Quote the SQL Server classification lab below word for word, starting at "This lab will" and ending at "(desktop is OK).".

Document excerpt:
-*-

IT462 Lab 6: Classification with MS SQL Server

This lab will give you the chance to practice the decision tree technique you've learned in class.

Preliminaries (same as for lab 5 Clustering): You will use the SQL Server instance installed on your local computer (both the client and the server). To connect to this instance, go to Start--> All Programs -->Microsoft SQL Server 2008 R2 -->SQL Server Management Studio. Connect to (local) using either Windows Authentication or SQL Server Authentication, username "sa" and password provided by your instructor.

You will need a database and some data some data to play with. For this lab we will use one of the SQL Server sample databases. We will use the same database as in Lab 3 OLAP and Lab5 Clustering. If you don't have it already on your computer, follow these steps:

1. Download the AdventureWorksDW_DATA.mdf from the course website Lab 3 date and save it on your computer (desktop is OK).

-*-

Provided data:

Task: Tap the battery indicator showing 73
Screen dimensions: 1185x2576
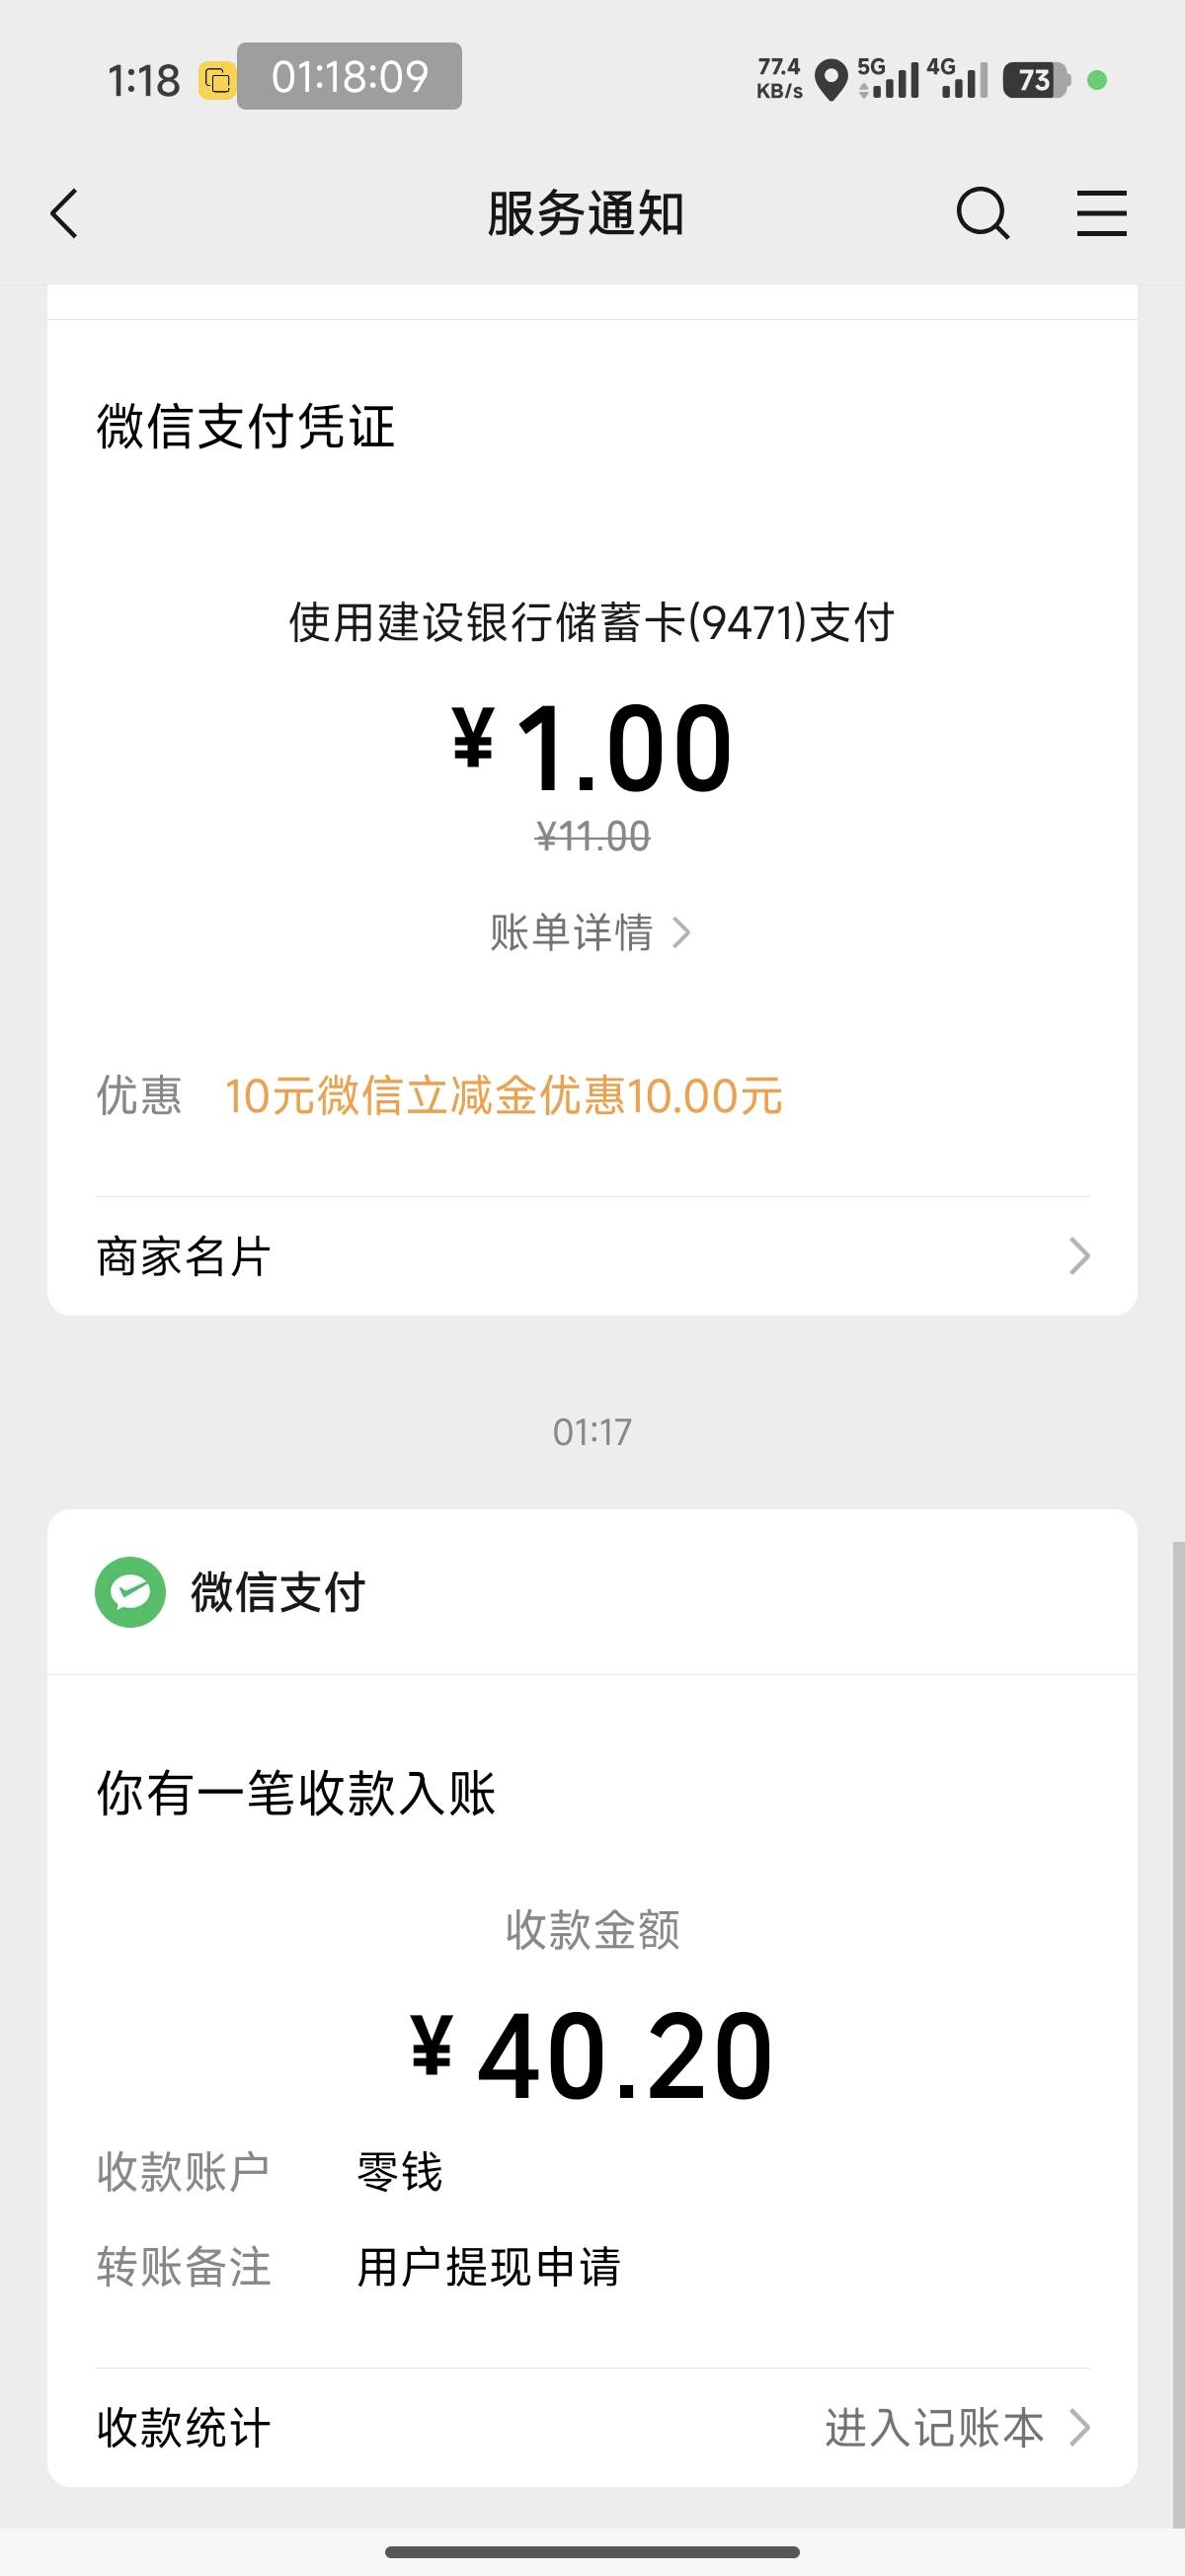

-*-

Output below:
This lab will give you the chance to practice the decision tree technique you've learned in class.

Preliminaries (same as for lab 5 Clustering): You will use the SQL Server instance installed on your local computer (both the client and the server). To connect to this instance, go to Start--> All Programs -->Microsoft SQL Server 2008 R2 -->SQL Server Management Studio. Connect to (local) using either Windows Authentication or SQL Server Authentication, username "sa" and password provided by your instructor.

You will need a database and some data some data to play with. For this lab we will use one of the SQL Server sample databases. We will use the same database as in Lab 3 OLAP and Lab5 Clustering. If you don't have it already on your computer, follow these steps:

1. Download the AdventureWorksDW_DATA.mdf from the course website Lab 3 date and save it on your computer (desktop is OK).